Christian Rivera, co-owner of the Parador Guánica 1929, said he recognized the value of the ACP and its contribution to dispersing tourism throughout the island.


“However, like all businesses in the archipelago, ACPs must be registered, and contribute equitably to maintaining the infrastructure and public and common services they use for their companies,” said the vice president of the paradores association. “All the data indicates that they are a commercial activity, and must comply with all current regulations, and applicable to all temporary accommodations.”

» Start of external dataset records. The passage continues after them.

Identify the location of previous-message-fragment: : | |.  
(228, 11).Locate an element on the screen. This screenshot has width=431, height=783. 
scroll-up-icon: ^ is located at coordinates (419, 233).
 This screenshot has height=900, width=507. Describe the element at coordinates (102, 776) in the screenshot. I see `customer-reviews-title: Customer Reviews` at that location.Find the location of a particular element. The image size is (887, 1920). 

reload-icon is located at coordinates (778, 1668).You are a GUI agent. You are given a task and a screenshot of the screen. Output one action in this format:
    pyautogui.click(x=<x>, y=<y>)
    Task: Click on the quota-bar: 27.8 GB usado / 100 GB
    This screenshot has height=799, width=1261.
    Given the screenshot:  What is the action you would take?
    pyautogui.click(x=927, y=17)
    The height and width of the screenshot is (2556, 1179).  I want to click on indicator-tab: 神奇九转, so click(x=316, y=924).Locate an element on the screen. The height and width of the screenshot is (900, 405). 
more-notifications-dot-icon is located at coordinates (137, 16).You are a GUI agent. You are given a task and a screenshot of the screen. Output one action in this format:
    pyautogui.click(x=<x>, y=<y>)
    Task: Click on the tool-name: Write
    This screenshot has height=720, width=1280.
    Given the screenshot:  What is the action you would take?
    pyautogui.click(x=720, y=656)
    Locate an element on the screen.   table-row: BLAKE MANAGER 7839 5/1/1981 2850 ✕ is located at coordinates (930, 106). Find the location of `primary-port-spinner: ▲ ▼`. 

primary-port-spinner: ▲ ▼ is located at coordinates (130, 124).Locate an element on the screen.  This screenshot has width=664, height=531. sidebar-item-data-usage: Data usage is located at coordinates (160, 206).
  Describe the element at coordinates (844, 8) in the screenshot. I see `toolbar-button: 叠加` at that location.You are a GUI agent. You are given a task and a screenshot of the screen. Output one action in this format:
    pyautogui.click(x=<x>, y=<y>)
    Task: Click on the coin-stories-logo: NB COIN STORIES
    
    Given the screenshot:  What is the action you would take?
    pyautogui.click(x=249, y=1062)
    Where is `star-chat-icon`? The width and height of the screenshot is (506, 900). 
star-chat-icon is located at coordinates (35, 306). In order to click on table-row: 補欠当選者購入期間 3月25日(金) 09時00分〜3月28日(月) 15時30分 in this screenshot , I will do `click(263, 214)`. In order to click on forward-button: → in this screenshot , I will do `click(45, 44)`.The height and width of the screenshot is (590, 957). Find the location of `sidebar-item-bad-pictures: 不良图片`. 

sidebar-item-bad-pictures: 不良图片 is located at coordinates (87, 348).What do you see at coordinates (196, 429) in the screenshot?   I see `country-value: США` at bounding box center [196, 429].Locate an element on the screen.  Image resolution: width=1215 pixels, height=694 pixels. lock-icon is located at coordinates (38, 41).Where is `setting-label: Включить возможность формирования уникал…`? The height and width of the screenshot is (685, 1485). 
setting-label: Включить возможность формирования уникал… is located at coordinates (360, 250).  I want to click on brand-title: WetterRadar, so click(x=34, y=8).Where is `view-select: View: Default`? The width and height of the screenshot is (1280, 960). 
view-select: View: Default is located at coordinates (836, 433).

Ángel “Cucho” Rodríguez, co-owner of the Parador Boquemar, said Puerto Rico needs to update its regulatory framework. His family has operated the 75-room inn in the Boquerón barrio of Cabo Rojo for 51 years, and they are required to have a municipal license for tax purposes and over 20 other licenses, endorsements, permits and insurance, while there are more than 900 ACPs in Cabo Rojo operating without registration, causing hundreds of problems in residential communities, and there are no consequences.


Ramírez, meanwhile, said the mandatory registration of all ACPs is key to the regulation’s success. He pointed out that HB 1557 erroneously focuses on ACPs marketed through digital platforms such as Airbnb and Vrbo, ignoring the changes occurring in the ACP segment toward direct income. Those changes facilitate the widespread evasion of the room tax, which exceeded $20 million in 2023, he said.


“It is with great disappointment that we see our legislators disregard the verifiable information we have provided, once again neglecting their constituents,” Ramírez said. “There is no longer any excuse for not creating appropriate and balanced regulations to serve the 88 percent of ACPs managed by commercial hosts. We propose that HB 1557 be withdrawn or rejected in the Senate, and reworked in 2025, starting from the preamble, using and adapting legislation approved in other North American jurisdictions, which are much more advanced and robust than what is currently proposed in HB 1557.”